Cardiac Anatomy on Conventional Radiography
The use of conventional posteroanterior and lateral chest radiographs enables the assessment of the normal and abnormal cardiovascular structures that have their interface with the lung. On the posteroanterior radiograph, the structures that form the right margin of the cardiomediastinal silhouette from superior to inferior are the right innominate vein, superior vena cava (SVC), right atrial appendage (RAA), right atrium (RA), and inferior vena cava (IVC; Fig. 3.1A ). The structures that form the left margin of the cardiomediastinal silhouette, from superior to inferior, are the left subclavian artery, aortic knob, aortopulmonary window, main pulmonary artery (MPA), left atrial appendage (LAA), and left ventricle (LV).
On the lateral radiograph, the anterior margin of the cardiac silhouette is formed by the right ventricle (RV), right ventricular outflow tract (RVOT), and MPA. The upper half of the posterior border of the cardiac silhouette is formed by the left atrium (LA), and the lower half is formed by the posterior wall of the LV. On the lateral radiograph, the right pulmonary artery (RPA) is seen as an oval opacity located immediately anterior to the right upper lobe bronchus, whereas the left pulmonary artery (LPA) is seen above the left upper lobe bronchus (see Fig. 3.1B ).
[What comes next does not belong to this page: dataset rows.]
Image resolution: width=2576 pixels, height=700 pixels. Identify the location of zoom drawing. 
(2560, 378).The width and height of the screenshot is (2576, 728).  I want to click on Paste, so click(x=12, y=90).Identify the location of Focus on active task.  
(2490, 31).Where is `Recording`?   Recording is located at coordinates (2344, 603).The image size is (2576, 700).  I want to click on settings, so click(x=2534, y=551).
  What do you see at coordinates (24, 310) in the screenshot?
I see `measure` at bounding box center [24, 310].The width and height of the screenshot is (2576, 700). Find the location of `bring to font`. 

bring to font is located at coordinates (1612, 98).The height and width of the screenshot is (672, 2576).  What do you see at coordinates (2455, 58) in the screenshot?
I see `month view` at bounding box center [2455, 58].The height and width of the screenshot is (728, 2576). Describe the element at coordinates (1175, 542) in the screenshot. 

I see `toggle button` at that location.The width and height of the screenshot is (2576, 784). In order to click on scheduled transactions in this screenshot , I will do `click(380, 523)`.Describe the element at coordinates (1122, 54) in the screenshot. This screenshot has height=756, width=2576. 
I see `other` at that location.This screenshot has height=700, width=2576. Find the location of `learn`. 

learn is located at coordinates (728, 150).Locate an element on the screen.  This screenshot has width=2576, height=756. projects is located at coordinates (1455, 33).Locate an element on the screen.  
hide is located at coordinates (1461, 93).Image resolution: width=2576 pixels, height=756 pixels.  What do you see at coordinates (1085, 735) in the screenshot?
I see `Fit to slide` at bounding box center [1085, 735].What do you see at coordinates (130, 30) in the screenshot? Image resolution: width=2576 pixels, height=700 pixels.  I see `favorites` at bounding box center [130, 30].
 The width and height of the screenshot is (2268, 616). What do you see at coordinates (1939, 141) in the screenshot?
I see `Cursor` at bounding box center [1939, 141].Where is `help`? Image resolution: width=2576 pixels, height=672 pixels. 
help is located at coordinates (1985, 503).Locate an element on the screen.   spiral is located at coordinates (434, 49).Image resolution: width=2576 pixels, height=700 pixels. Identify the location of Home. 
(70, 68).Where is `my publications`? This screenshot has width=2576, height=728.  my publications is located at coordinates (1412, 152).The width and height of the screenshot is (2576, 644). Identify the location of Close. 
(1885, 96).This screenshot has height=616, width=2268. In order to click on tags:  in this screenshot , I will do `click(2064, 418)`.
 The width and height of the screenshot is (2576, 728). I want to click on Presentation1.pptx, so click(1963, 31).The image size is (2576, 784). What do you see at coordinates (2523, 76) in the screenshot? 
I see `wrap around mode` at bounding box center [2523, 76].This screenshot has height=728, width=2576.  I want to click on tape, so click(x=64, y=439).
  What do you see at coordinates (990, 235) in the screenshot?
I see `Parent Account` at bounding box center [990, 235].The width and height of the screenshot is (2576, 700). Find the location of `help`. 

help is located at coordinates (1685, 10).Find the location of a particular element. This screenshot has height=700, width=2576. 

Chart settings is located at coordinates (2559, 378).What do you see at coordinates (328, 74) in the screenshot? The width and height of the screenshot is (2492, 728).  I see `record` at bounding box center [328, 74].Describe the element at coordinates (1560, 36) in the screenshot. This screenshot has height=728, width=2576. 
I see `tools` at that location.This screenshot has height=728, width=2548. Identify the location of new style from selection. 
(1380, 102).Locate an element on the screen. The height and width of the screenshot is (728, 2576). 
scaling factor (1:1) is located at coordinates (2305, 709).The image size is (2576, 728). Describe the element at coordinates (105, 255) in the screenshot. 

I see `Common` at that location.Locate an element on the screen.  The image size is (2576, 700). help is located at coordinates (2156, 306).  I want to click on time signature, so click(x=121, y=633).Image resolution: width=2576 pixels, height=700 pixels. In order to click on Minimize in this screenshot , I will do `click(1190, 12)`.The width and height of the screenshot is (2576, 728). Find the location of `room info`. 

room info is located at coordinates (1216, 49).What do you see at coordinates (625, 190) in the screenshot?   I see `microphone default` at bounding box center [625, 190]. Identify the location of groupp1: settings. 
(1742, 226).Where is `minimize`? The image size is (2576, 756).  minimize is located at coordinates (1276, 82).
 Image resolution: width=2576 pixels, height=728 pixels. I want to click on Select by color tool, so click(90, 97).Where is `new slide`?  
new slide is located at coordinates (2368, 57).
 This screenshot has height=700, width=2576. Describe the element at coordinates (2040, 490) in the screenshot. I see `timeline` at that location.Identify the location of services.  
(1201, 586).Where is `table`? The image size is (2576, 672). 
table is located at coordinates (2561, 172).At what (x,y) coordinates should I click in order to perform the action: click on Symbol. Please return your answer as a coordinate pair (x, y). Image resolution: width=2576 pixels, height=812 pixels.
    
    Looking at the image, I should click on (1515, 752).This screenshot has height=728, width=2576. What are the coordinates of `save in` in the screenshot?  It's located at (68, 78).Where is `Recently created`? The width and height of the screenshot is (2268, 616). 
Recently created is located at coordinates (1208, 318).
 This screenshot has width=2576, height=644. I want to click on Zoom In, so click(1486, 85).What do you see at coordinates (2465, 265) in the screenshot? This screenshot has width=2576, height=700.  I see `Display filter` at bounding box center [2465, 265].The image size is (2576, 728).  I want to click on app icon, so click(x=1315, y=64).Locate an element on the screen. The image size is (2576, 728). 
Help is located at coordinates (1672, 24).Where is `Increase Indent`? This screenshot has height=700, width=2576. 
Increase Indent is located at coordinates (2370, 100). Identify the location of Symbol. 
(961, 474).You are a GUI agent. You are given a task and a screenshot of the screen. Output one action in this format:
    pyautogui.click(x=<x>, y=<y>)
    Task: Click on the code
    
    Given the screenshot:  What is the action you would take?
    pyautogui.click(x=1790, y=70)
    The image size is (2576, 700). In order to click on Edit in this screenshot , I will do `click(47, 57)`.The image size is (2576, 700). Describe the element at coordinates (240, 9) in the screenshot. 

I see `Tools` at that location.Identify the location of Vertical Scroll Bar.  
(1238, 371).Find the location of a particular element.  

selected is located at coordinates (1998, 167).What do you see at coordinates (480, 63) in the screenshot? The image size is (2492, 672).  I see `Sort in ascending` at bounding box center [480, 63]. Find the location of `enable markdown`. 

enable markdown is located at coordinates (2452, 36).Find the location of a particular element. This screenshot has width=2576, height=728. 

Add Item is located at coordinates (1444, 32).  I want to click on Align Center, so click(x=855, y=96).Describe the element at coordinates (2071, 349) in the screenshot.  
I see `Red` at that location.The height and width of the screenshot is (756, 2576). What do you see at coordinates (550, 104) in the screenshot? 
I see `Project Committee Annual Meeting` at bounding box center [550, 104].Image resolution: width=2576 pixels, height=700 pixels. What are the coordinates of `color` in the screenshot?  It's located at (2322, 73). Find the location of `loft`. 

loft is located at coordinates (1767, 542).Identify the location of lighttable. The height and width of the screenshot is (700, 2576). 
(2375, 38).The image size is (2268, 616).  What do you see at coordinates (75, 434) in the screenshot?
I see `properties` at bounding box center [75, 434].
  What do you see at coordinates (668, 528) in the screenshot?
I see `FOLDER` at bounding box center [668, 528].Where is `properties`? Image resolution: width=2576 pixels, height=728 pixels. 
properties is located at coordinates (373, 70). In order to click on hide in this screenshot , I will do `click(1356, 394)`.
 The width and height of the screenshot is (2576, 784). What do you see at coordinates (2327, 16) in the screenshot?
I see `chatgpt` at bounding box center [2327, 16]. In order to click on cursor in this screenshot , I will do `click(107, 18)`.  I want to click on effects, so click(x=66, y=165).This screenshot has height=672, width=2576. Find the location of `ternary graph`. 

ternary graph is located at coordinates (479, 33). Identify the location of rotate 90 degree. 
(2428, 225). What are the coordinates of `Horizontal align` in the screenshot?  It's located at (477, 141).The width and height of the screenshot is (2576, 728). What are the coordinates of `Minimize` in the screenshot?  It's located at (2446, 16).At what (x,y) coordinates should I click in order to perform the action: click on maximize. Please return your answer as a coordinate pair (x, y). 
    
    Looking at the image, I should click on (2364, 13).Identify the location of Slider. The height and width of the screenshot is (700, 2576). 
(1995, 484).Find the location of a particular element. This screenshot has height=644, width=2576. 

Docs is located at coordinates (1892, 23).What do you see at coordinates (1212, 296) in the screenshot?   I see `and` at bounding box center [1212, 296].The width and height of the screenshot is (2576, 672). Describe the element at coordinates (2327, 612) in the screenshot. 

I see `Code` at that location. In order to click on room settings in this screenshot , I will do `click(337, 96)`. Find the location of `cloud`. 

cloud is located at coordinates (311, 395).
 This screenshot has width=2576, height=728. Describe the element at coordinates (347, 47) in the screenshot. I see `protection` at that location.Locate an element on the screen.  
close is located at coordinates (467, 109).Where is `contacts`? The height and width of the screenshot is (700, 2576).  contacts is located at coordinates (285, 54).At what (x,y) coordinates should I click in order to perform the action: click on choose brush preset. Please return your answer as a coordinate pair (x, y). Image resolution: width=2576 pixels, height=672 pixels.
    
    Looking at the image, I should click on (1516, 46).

Technical Factors for Cardiac Imaging and the Imaging Planes
Electrocardiographic Gated Scan
Cardiac motion leads to blurred image borders on CT and MRI. With the use of ECG gating, the image acquisition is timed to the specific phase of the cardiac cycle that provides relatively motionless imaging of the heart, coronary vessels, and proximal aorta. ECG gating can be done retrospectively or prospectively. Retrospective ECG gating is a look-back technique in which images are obtained during the entire cardiac cycle, and the best phases are reconstructed later. In prospective triggering, the data are obtained only during a specific phase of the cardiac cycle that typically is end-diastole, because it is the most motion-free phase of cardiac cycle. The radiation dose to the patient is lower with prospective ECG triggering but, if cine images are required for assessment of left ventricular (LV) wall motion or cardiac valves, retrospective ECG gating is preferred. The images can be reconstructed at specific points during the cardiac cycle for cine imaging. Cine imaging is also required for the assessment of LV wall thickening and determination of quantitative LV functional parameters (e.g., ventricular volumes, stroke volume, ejection fraction).
Cardiac Imaging Planes
Various imaging techniques such as echocardiography, single-photon emission computed tomography (SPECT), positron emission tomography (PET), CT, and MRI have been used to image the heart. To maintain standardization across various techniques, imaging of the heart is displayed along standard orientation planes—short axis, vertical long axis, two chamber, and horizontal long axis, four chamber. These orientation planes also help match various segments of myocardium with their coronary artery supply. The short-axis, horizontal, and vertical long-axis images are obtained at 90 degrees to the long axis of the LV (plane through the apex and center of the mitral valve [MV]).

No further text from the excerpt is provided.